Ela questiona porquê a Braiscompany não processa a Binance e também não demonstra os fundos dentro da sua carteira principal.
A advogada afirma ainda que hoje existem mais de 250 processos diferentes na Justiça contra a empresa, além de relatos de pessoas que venderam bens para investir na Braiscompany e estão hoje em uma situação muito difícil.
Quem são os sócios-fundadores?
A atração da Braiscompany está ligada à imagem de seu fundador, Antônio Inácio da Silva Neto. Ele adotou suas três primeiras iniciais como sobrenome e se apresenta como Antônio Neto Ais.
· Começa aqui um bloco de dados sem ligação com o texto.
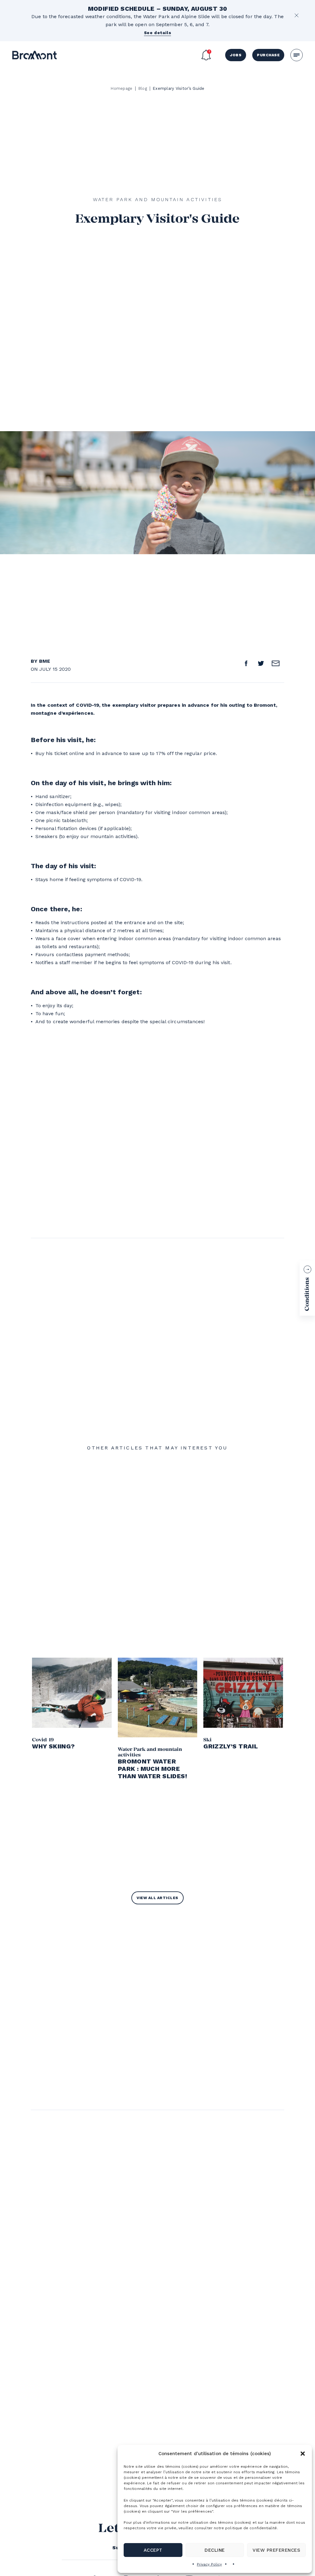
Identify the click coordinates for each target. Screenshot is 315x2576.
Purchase (268, 55)
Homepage (121, 88)
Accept (153, 2550)
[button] (303, 2454)
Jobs (235, 55)
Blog (142, 88)
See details (157, 32)
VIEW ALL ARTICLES (157, 1898)
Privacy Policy (209, 2564)
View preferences (276, 2550)
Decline (215, 2550)
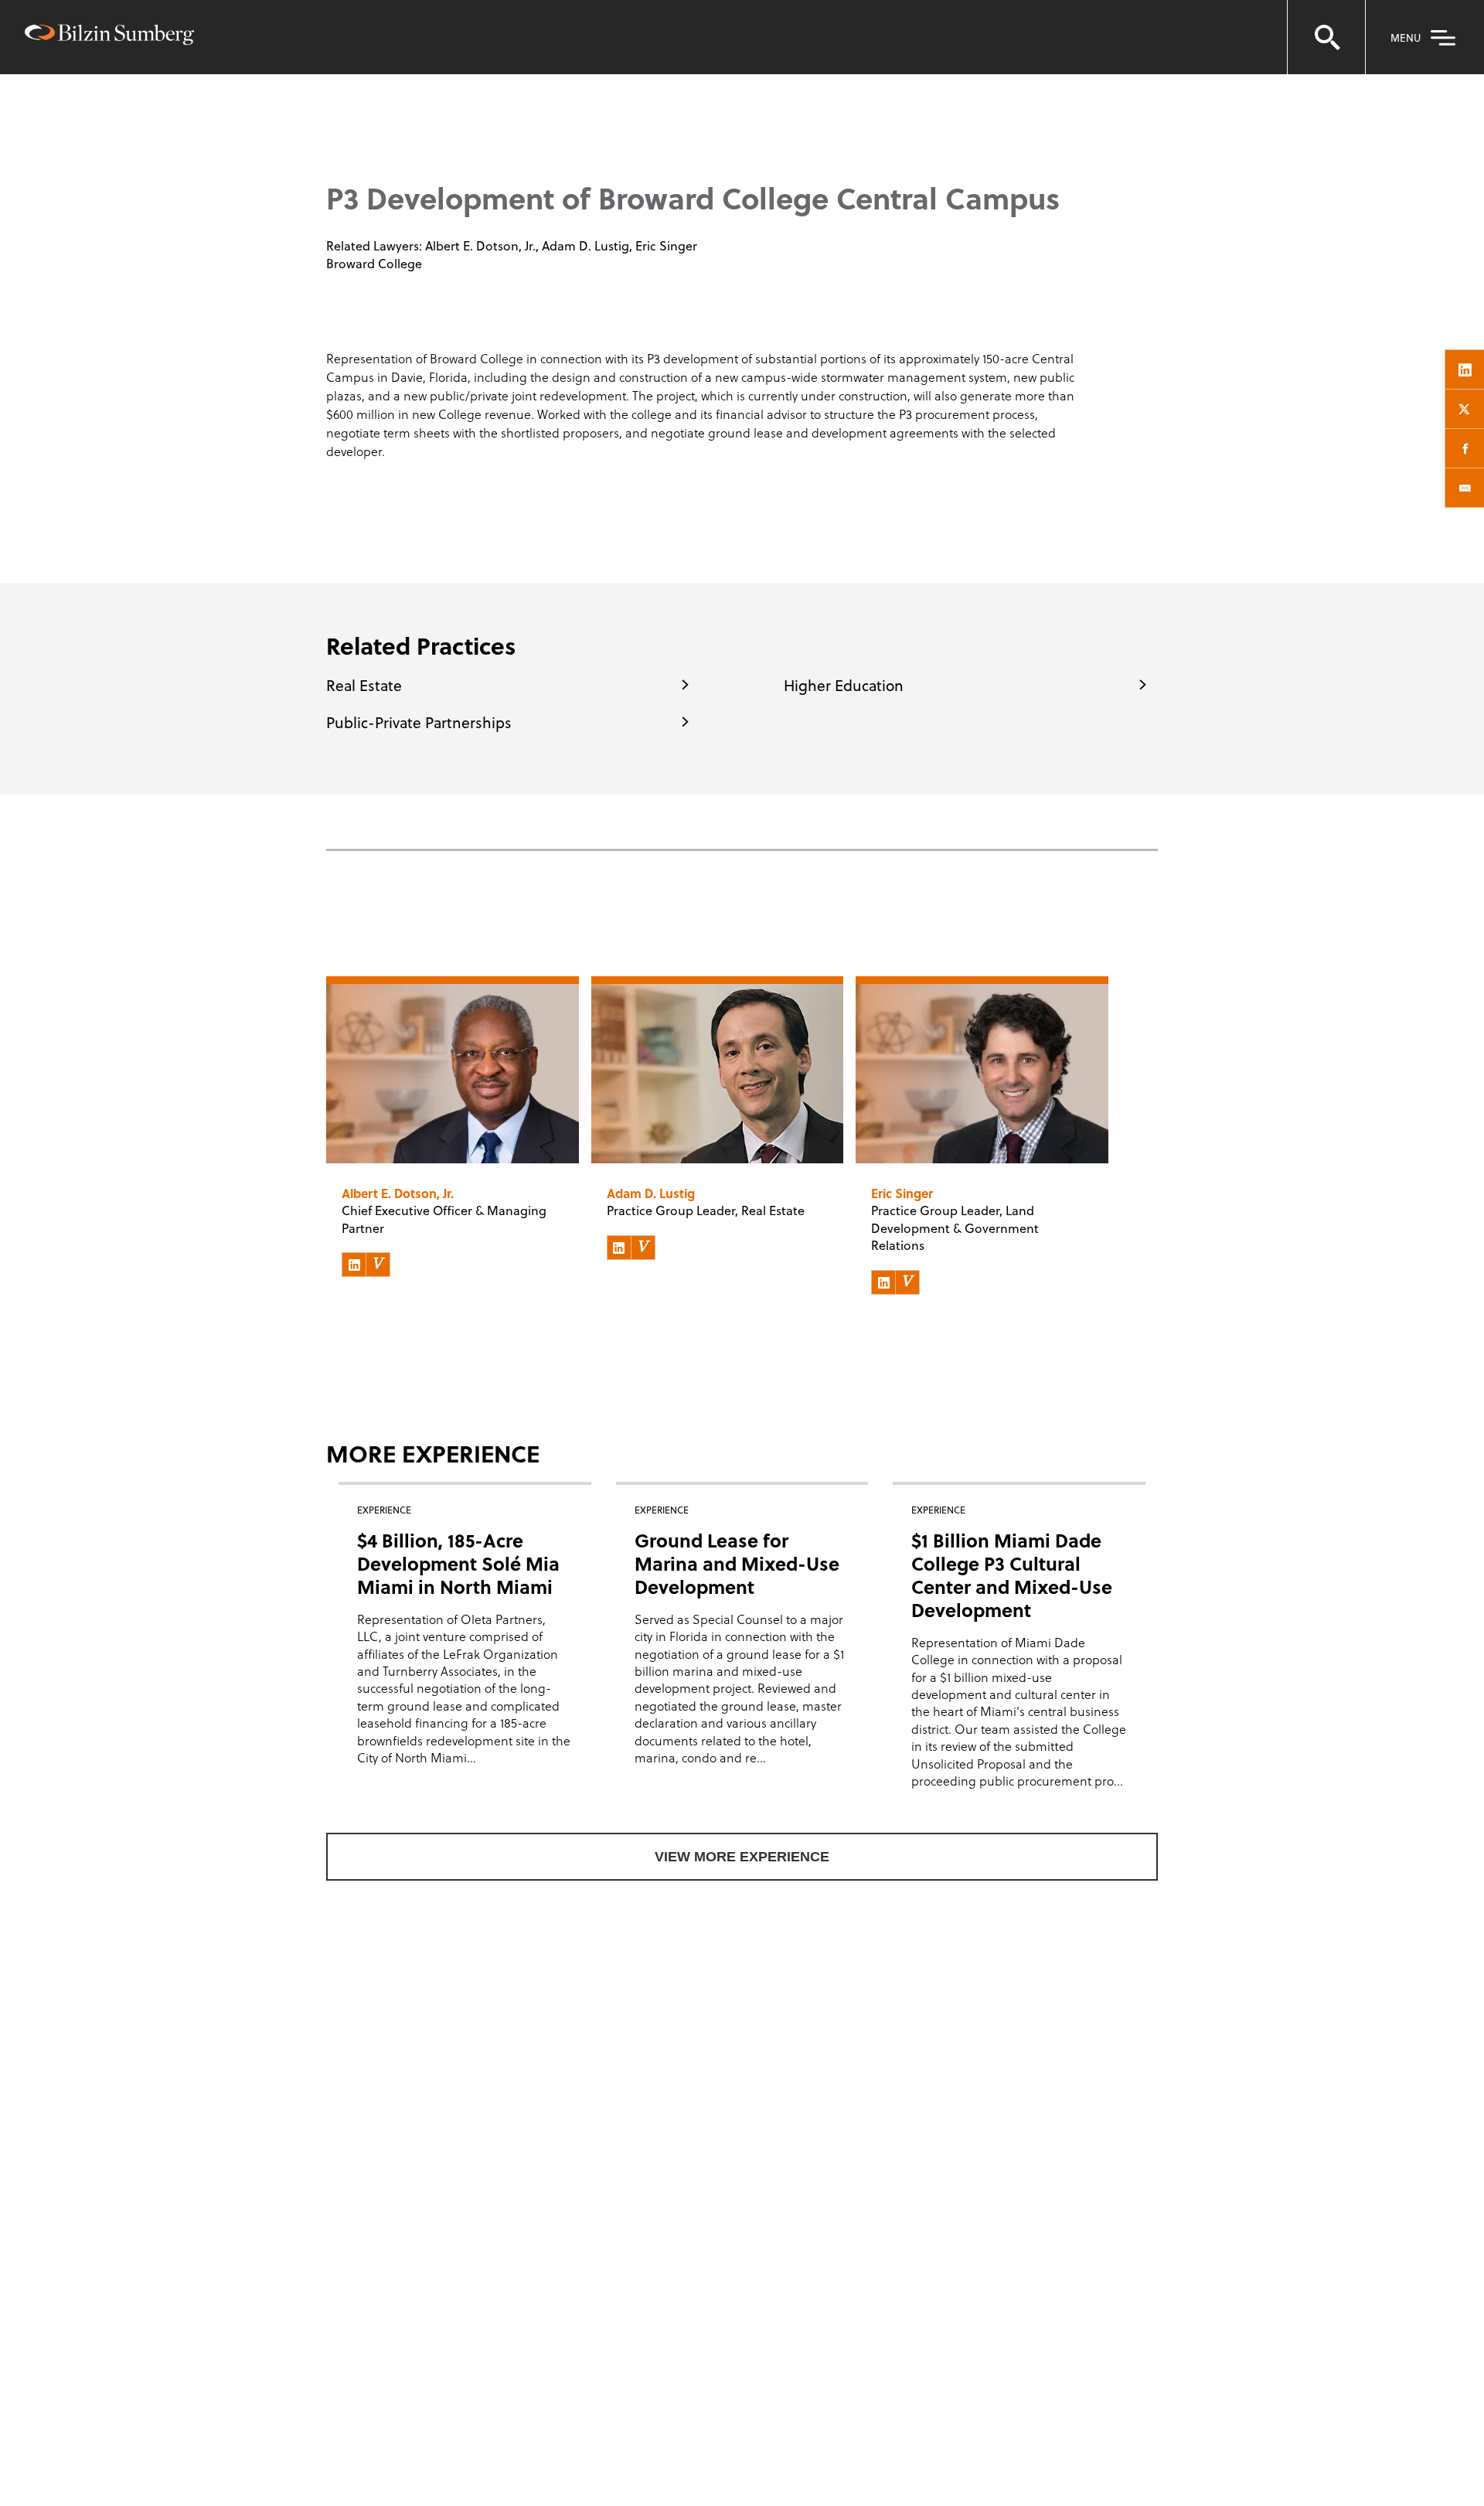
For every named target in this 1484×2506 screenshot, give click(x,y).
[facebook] (1464, 448)
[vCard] (378, 1264)
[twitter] (1464, 409)
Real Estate (364, 685)
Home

O empresário mantinha um Instagram com fotos bem produzidas, registros ao lado de celebridades e vídeos motivacionais. Quando o golpe estourou, sua rede social registrava 900 mil seguidores, que consumiam conteúdo sobre uma vida de luxo e sucesso individual.
Neto Ais é casado com Fabrícia Ais, que é sócia e co-fundadora da empresa. Os dois estão foragidos desde fevereiro deste ano.
Em setembro, o Jornal da Paraíba teve acesso ao relatório da Polícia Federal que afirma que ambos fugiram do país pela fronteira terrestre com a Argentina. Eles utilizaram os passaportes da irmã e do cunhado de Fabrícia.